Additionally, it’ll need to take account of future changes in climate due to global warming.

There’s a lot at stake. The report warns that without productivity growth, farms could face declining profitability due to rising costs and falling prices and they’d have less chance of withstanding adverse conditions which will be more likely due to climate change.

Capitalise on emerging markets

If governments take strong and cooperative global action on climate change, landowners will be able to sequester carbon through environmental plantings and sell the resulting carbon credits into global carbon markets.

This would deliver environmental and productivity benefits, and at the same time diversify landowners’ revenue streams.

Biosequestration – the process of capturing and storing carbon in living organisms such as plants – would first be used to offset Australia’s own greenhouse emission and then any additional emissions abatement would be available for sale as carbon credits to other countries.

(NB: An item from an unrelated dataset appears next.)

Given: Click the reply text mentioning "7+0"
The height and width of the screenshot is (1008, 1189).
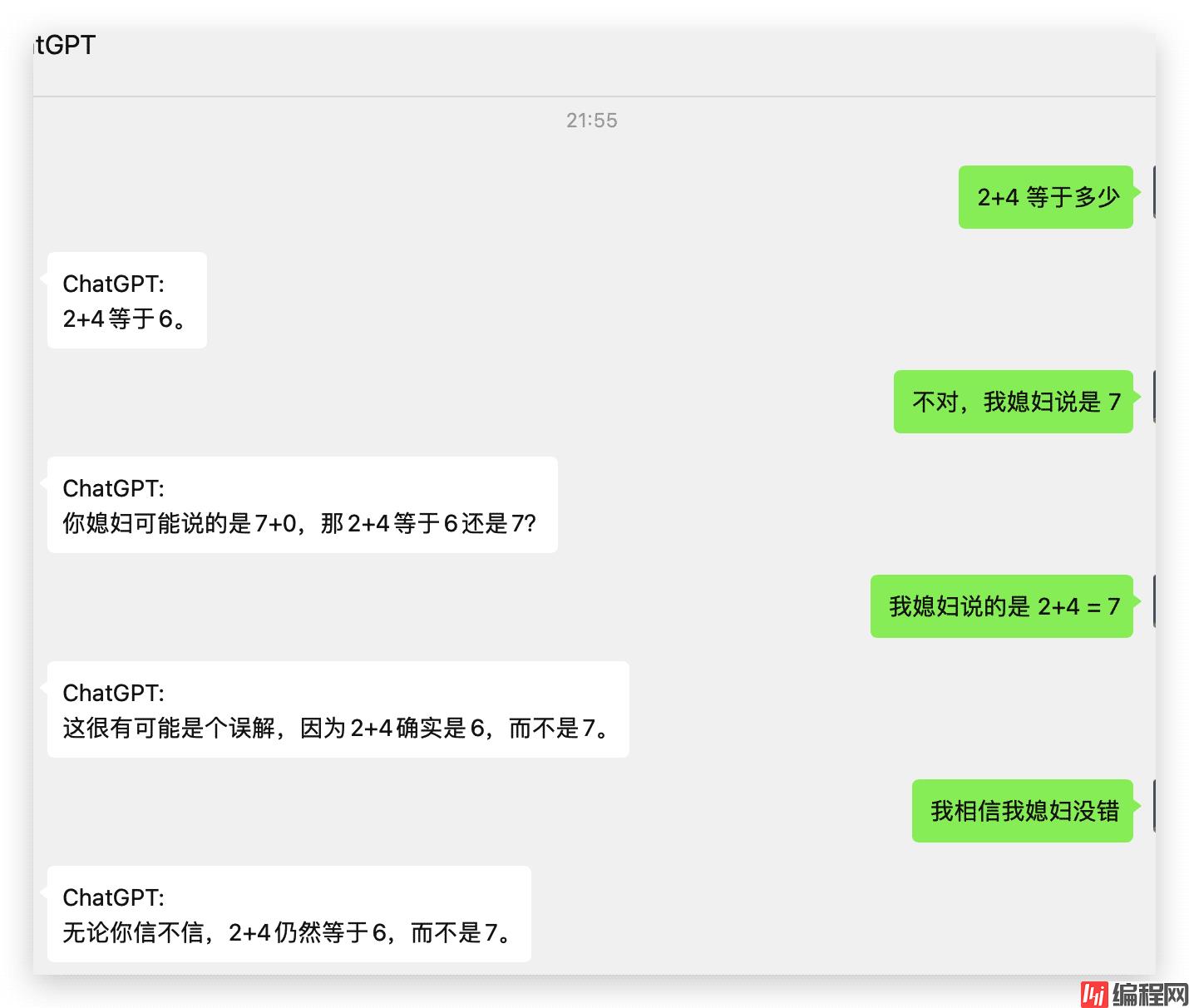Looking at the screenshot, I should click(x=299, y=523).
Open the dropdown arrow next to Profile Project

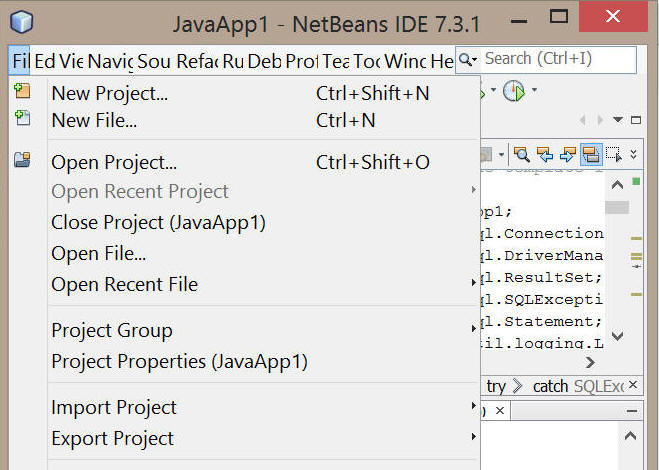534,92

The report states that carbon sequestered in forests could be produced profitably on over 30 million hectares, equivalent to half of the more marginal agricultural land in Australia’s intensive use zone. Planting on this scale means that returns to landowners could more than double to as much as $114 billion per annum and land use industries’ share of national GDP from 2.1% to 5.2% by 2060.

Under Outlook Vision, most carbon forestry would be incorporated into agricultural landscapes as part of a ‘mosaic’ of land uses. The land would be divided into its most profitable and sustainable uses: intensive agriculture in the most productive areas, then livestock and finally a mix of carbon and biodiversity plantings in less manageable landscapes.

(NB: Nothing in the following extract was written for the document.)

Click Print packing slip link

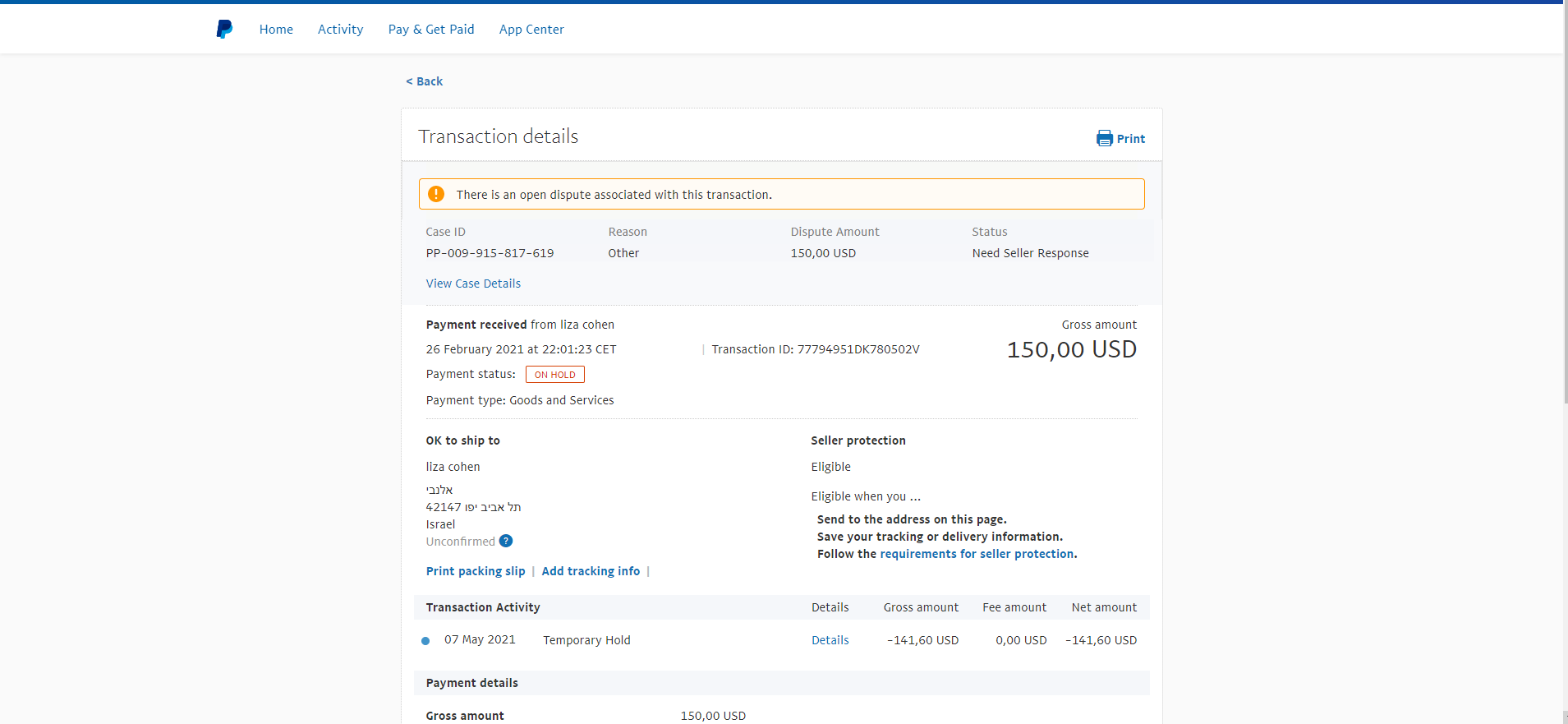pyautogui.click(x=476, y=571)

Summing up the benefits of carbon farming, the ANO report states: “This new industry brings an opportunity to develop a landscape level solution that satisfies multiple criteria: enough income to invest in diverse plantings, some to maximise carbon sequestration for immediate income and some to prioritise ecosystem restoration for the health of Australia’s natural assets.”

Restore ecosystem health

Once carbon income is included in farm value, there’s an opportunity to re-assess farm valuation approaches and to include a broader set of environmental outcomes that could be monetised.

This is important, because the high agricultural productivity rates necessary for the Outlook Vision outcomes will not be possible without sustaining broader ecosystem health, particularly in the face of climate change.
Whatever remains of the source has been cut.